NOV 14, 2012
This retrospective review found that endophthalmitis outbreaks following cataract surgery often involve gram-negative organisms, can be associated with poor visual outcomes, and are most commonly caused by contaminated irrigation solution.
The authors performed a systematic review of 27 reports of endophthalmitis outbreaks following cataract surgery between 1985 and 2011.
The two most common causes associated with the outbreaks were contaminated solution (37 percent) and contaminated phacoemulsification machines (22.2 percent). Other possible sources of contamination included ventilation systems (11.1 percent) and defective sterilization (11.1 percent).

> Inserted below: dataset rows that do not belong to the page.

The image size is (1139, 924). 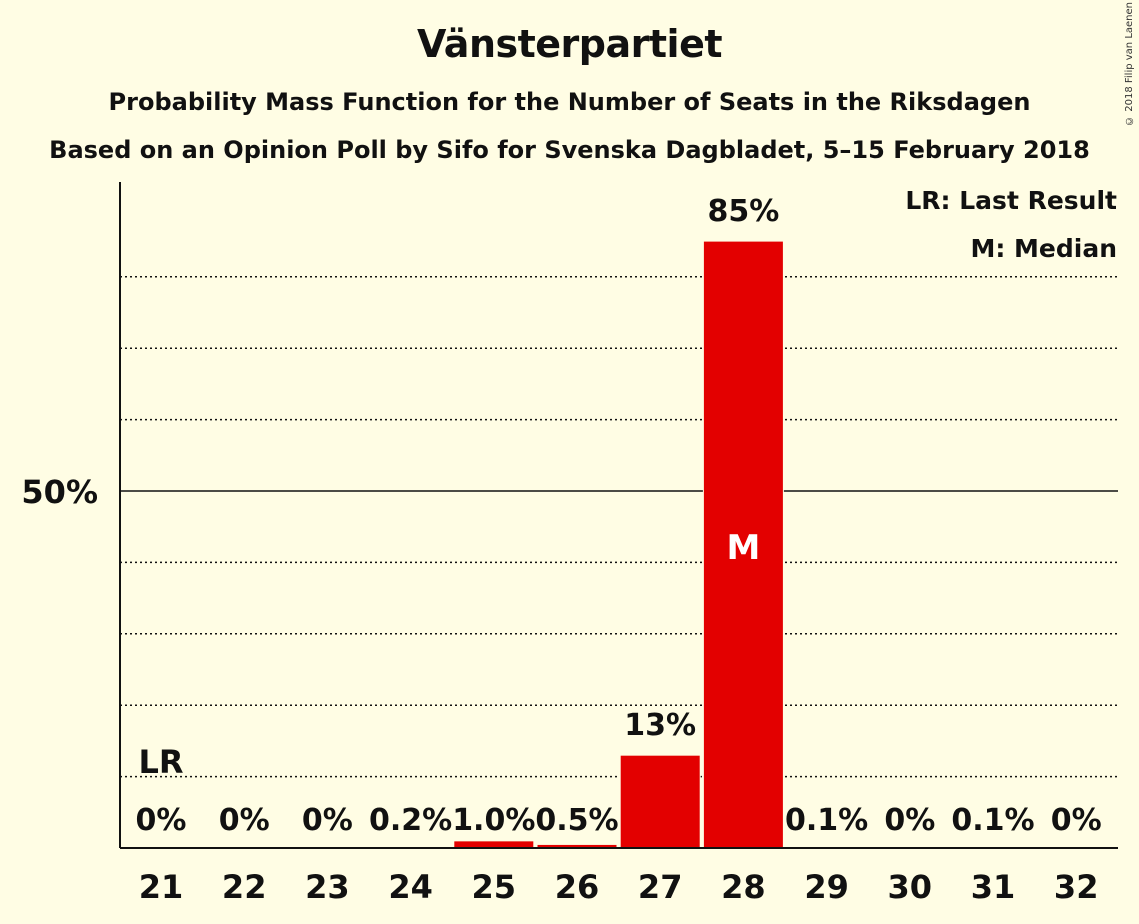 I want to click on data-label: 0.5%, so click(x=576, y=820). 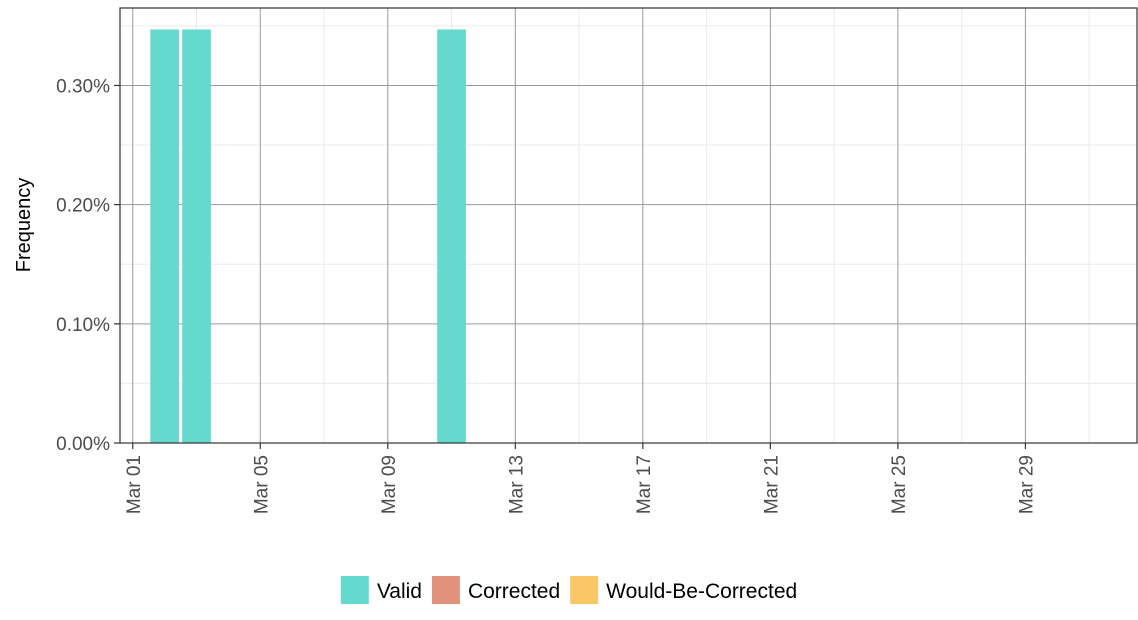 What do you see at coordinates (83, 326) in the screenshot?
I see `y-tick-label: 0.10%` at bounding box center [83, 326].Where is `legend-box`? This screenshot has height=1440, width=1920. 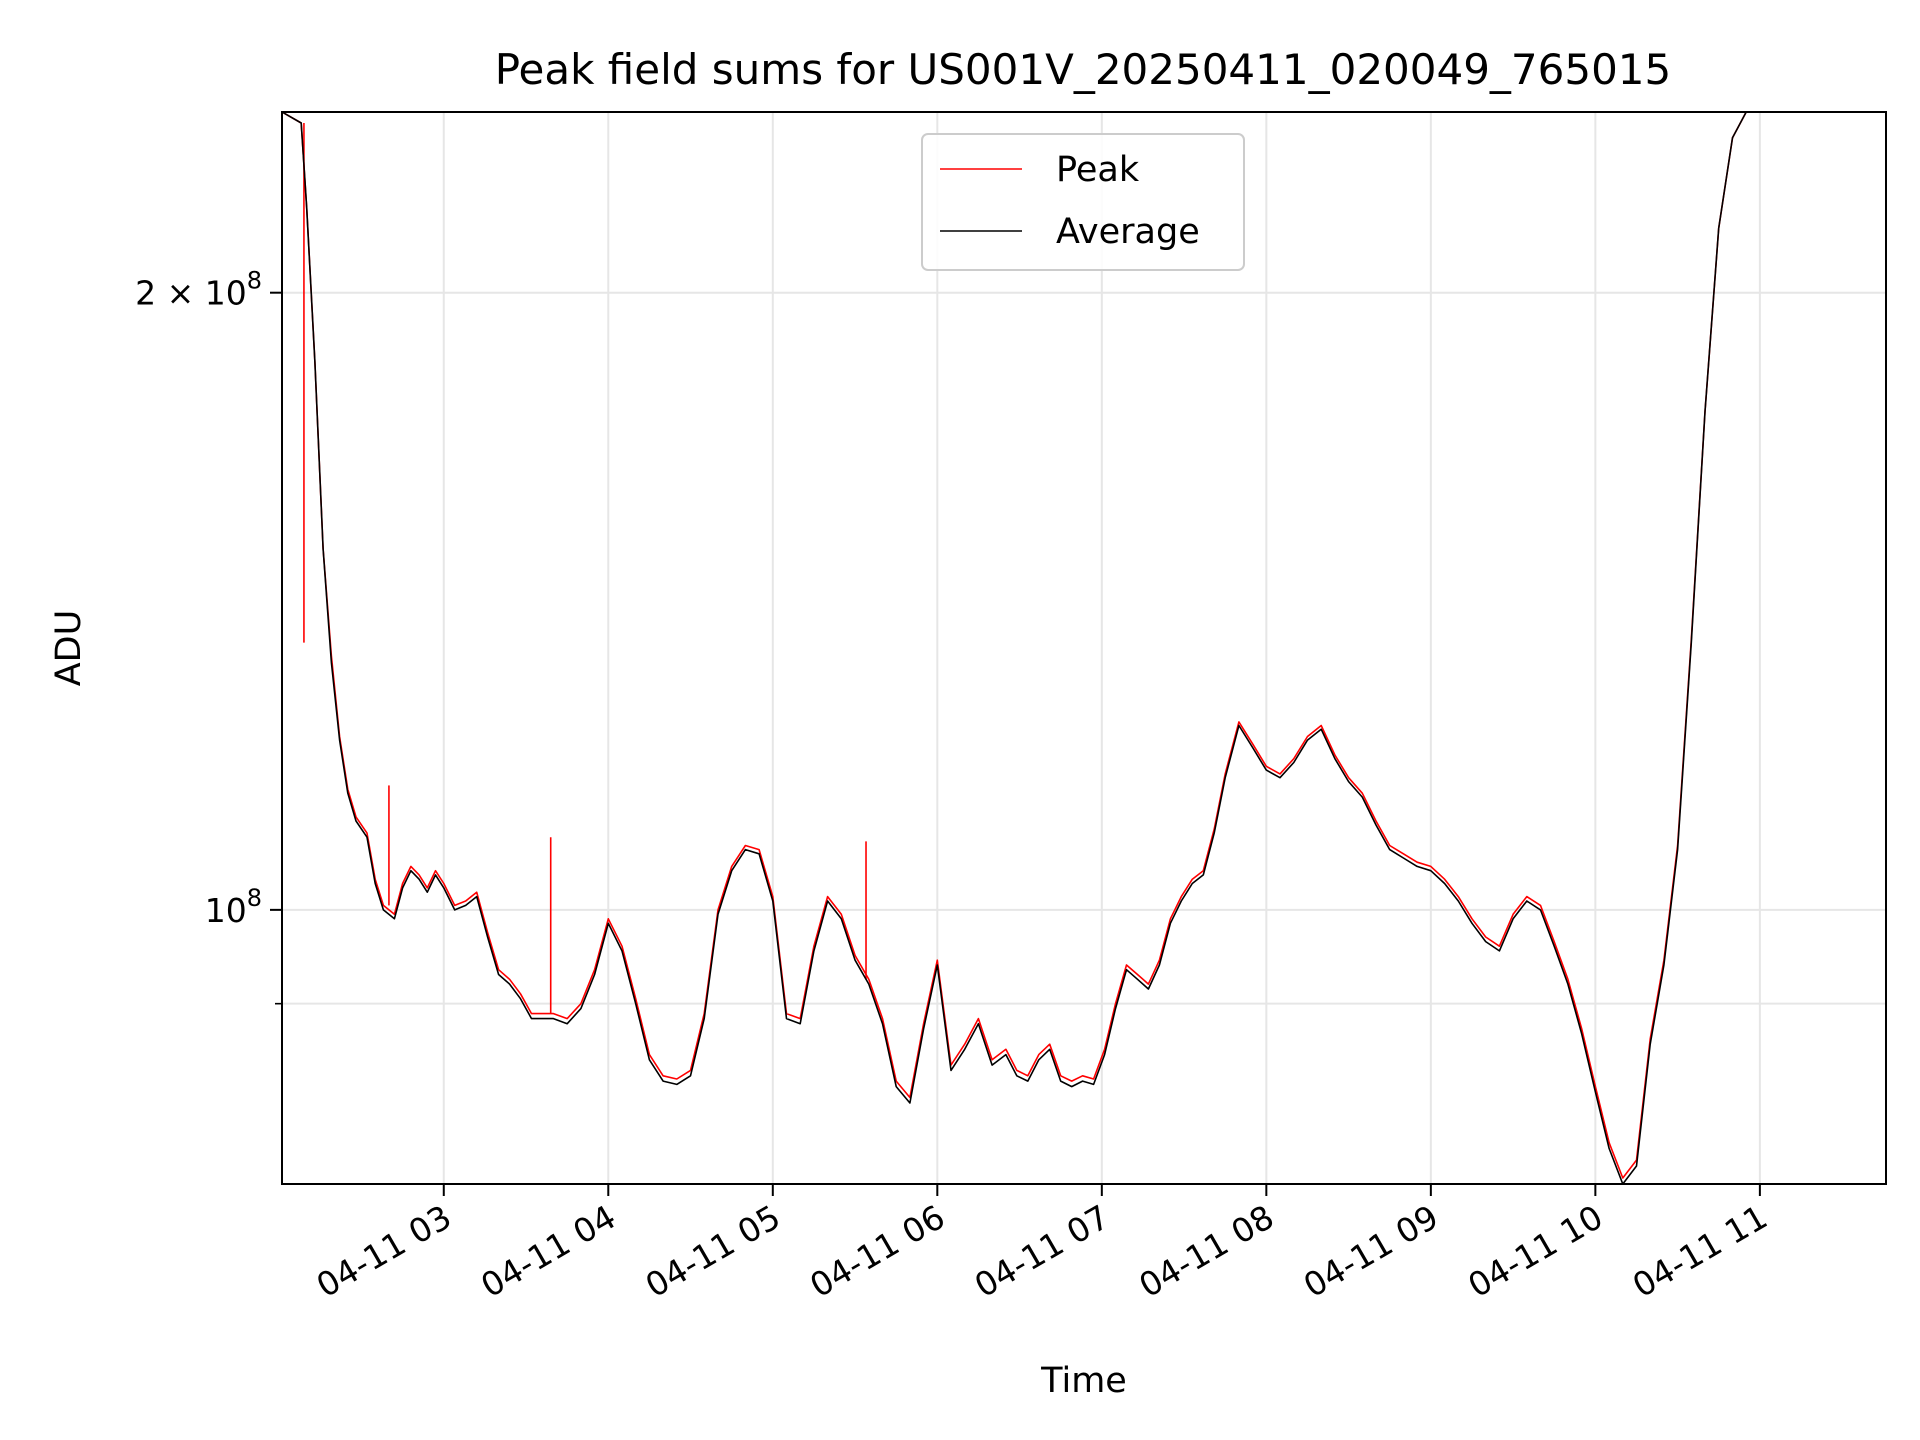 legend-box is located at coordinates (1083, 202).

Bacteria occurred in 85.2 percent of cases and fungus in 14.8 percent. Causative organisms were gram-negative bacteria in 65.2 percent, gram-positive bacteria in 21.7 percent, and both gram-positive and gram-negative bacteria in 13.1 percent. Pseudomonas aeruginosa was causative in 51.8 percent of gram-negative bacteria cases.
A visual acuity outcome of 20/400 or better was achieved in 55.5 percent of cases. However, the authors note that one of the outbreaks caused by Fusarium was associated with contamination during reconstitution of cefuroxime used for intracameral endophthalmitis prophylaxis at the end of cataract surgery. Eight patients were infected with Fusarium, and only three attained a final visual acuity of 20/400 or better.
They conclude that although outbreaks of acute-onset postoperative endophthalmitis following cataract surgery are rare, it is important to learn from such outbreaks by instituting ongoing surveillance and infection control measures.